Specifies the number of observations per level in order for the level to be considered for splitting

MINLEAFSIZE=

Specifies the minimum number of observations per leaf


You can specify the following options.

ASSIGNMISSING=BRANCH |NONE |POPULAR |SIMILAR

specifies how PROC HPSPLIT creates a default splitting rule to handle missing values, unknown levels, and levels that have fewer observations than you specify in the MINCATSIZE= option. An unknown level is a level of a categorical predictor that does not exist in the training data but is encountered during scoring.

Both the ASSIGNMISSING= and NSURROGATES= options affect training and scoring. See the NSURROGATES= option for the definition of surrogate rules.

During training, the primary splitting rule is created first, along with the default splitting rule (controlled by the ASSIGNMISSING= option). If you request surrogate rules (by using the NSURROGATES= option), they are created after the primary and default splits are made. When the splitting rules have been created, the rules are used as described in the following list for assigning the training data by using the new splitting rules, and splitting rule creation continues on the new children.

Observation assignment during the training phase and during scoring proceeds as follows:

  1. The primary splitting rule is applied if the rule’s variable is not missing. Otherwise:

  2. The first surrogate rule (with the largest agreement, described in the section Primary and Surrogate Splitting Rules) is applied if the first surrogate rule’s variable is not missing. Otherwise:

  3. Each subsequent (ordered by agreement) splitting rule is applied as described in the first surrogate item in this list. If all of the surrogate rules’ variables are missing, then:

  4. The default splitting rule is used.

Because there is always a default splitting rule, all data can be scored, even if the primary rule and all surrogate rules cannot be used on a particular observation.

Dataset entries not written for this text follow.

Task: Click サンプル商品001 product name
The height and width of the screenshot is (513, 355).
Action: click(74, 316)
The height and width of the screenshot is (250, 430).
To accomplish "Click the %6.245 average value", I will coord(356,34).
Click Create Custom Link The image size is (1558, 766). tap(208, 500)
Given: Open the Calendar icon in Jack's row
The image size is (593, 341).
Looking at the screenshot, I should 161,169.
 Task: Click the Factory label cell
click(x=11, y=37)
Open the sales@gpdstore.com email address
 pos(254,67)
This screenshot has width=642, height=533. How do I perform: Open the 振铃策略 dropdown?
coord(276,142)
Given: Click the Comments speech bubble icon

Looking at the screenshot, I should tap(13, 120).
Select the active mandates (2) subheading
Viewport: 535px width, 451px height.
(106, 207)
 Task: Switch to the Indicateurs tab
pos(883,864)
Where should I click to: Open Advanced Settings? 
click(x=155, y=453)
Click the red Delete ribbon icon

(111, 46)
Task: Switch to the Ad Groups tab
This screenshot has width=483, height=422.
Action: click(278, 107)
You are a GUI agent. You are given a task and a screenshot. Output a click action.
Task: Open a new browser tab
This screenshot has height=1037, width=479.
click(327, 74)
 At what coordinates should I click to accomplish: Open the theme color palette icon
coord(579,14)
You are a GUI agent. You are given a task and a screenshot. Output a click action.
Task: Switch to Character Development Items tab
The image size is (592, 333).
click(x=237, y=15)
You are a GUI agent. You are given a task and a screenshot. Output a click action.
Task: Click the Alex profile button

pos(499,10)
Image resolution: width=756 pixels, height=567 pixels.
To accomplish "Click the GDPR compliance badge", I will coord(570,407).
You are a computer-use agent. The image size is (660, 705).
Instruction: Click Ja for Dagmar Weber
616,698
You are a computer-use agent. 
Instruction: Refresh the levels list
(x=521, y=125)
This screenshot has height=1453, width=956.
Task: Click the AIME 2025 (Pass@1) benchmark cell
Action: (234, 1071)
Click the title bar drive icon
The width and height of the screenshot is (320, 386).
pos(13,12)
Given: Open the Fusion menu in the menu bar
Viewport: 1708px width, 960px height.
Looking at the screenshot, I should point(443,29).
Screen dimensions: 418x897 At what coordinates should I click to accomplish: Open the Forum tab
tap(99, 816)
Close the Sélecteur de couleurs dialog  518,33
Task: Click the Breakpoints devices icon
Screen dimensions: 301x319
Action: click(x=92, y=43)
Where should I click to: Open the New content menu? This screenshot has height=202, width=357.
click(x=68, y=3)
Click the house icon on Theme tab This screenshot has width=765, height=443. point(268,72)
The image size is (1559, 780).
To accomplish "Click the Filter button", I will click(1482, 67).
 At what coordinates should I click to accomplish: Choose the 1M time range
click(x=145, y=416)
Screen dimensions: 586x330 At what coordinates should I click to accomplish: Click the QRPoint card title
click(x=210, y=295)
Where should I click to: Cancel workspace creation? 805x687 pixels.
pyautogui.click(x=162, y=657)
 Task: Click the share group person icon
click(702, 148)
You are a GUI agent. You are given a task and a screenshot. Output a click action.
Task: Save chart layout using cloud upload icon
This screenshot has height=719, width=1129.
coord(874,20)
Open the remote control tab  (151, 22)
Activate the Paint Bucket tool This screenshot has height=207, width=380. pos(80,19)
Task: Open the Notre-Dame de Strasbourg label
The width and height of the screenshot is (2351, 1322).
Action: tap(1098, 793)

You can specify one of the following:

BRANCH

specifies that PROC HPSPLIT create a special child (branch) for the default rule and assign to that child missing values, unknown levels, and levels that have fewer observations than you specify in the MINCATSIZE= option. You need to have missing values in the training data set for this to work. If no missing values or levels that have fewer observations than you specify in the MINCATSIZE= option are available at the split in the training data set, then missing values are assigned using ASSIGNMISSING=POPULAR.

NONE

specifies that observations that have any missing variables be excluded from the analysis. In addition, the default rule (to handle unknown levels, which include missing values, because they are excluded from the analysis, and levels that have fewer observations than you specify in the MINCATSIZE= option) is created using ASSIGNMISSING=POPULAR.

POPULAR

specifies that missing values be assigned to the most popular (largest) child.

SIMILAR

specifies that missing values be assigned to the child that they are most similar to (using the chi-square for categorical responses or F-test criterion for continuous responses). For more information about this option and the similarity measurement, see the section Handling Missing Values. If no missing values or levels that have fewer observations than you specify in the MINCATSIZE= option are available at the split in the training data set, then missing values are assigned using ASSINGMISSING=POPULAR.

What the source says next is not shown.